Cryptocurrency markets sink amid panic over Google’s quantum chip Willow
The cryptocurrency market faced an unexpected downturn on Monday and Tuesday, shedding nearly $260 billion in market capitalization, following Google’s announcement of its next-generation quantum chip, according to data from the cryptocurrency analytics platform Coinglass.
During this period, 24-hour trading volumes surged dramatically, climbing from $150 billion to $350 billion, reflecting an increase in liquidation of long positions as panic selling intensified. According to Coinglass, the market witnessed one of its largest liquidation events in recent history.

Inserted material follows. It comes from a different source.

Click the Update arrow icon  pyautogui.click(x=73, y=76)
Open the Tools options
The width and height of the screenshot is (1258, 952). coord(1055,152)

Notably, the highest liquidations were observed in altcoins such as ethereum, solana and dogecoin rather than bitcoin. The largest single liquidation recorded on Binance involved $19.6 million worth of ethereum, with total liquidations exceeding $250 million.

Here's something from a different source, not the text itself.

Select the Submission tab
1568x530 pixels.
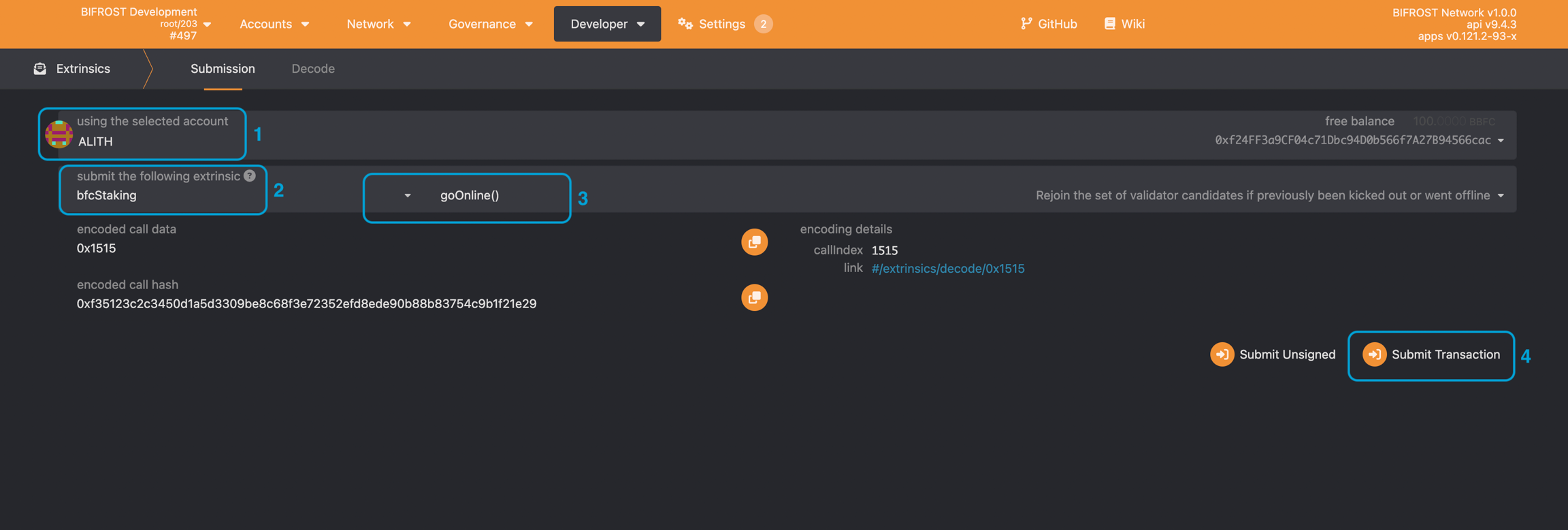point(223,69)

In the past 24 hours, bitcoin’s value plummeted by over 6%, reaching $94,725, triggering significant volatility in the broader market, investing.com reports. Altcoins bore the brunt of the downturn, with the total market value of cryptocurrencies excluding bitcoin plunging by over 15%, amounting to a $258 billion loss. The overall crypto market capitalization fell by more than 7% to $3.58 trillion.
Chip that handles calculations taking 10 septillion years
Speculation abounds regarding the causes behind this wave of panic selling, with much of the concern attributed to Google’s announcement of its next-generation quantum chip, Willow. The chip reportedly performs calculations in under five minutes that would take the fastest supercomputers 10 septillion years to complete.

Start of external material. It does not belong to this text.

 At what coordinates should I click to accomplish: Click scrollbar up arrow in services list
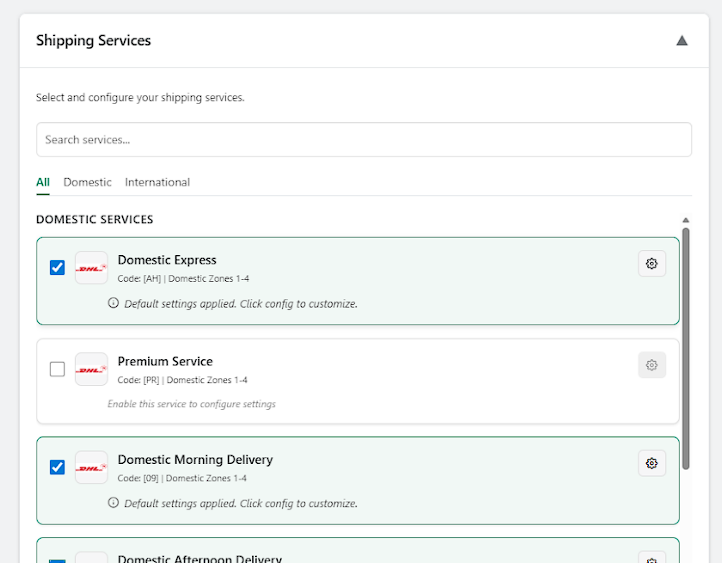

Experts suggest this technological leap has raised fears over bitcoin’s vulnerability to quantum computing attacks. However, they assert that bitcoin could adapt by enhancing its security measures to mitigate these risks.
Withdrawals in bitcoin investments
Adding to the turmoil, the Chinese government transferred 406 bitcoin to digital asset trading firm QCP Capital on Monday, equating to a $40 million sale.
Bhutan, a prominent bitcoin investor with over 11,000 coins, remains in focus, while reports indicate El Salvador may reconsider its bitcoin adoption policies as part of negotiations for a $1.3 billion loan agreement with the International Monetary Fund (IMF).
Cooling in leveraged and futures markets
The leveraged crypto sector also experienced intensified selling pressure, with over 582,000 traders liquidated and total liquidations reaching $1.7 billion, with more than $1.5 billion stemming from long positions, underscoring the challenges faced by traders attempting to counter the downtrend.
Despite the market turbulence, institutional demand for Bitcoin persists. The total bitcoin supply on centralized exchanges has declined by over 10,000 to 2.25 million. BlackRock (BLK) remains a leading accumulator among U.S. spot bitcoin exchange-traded fund (ETF), signaling potential optimism for a market recovery.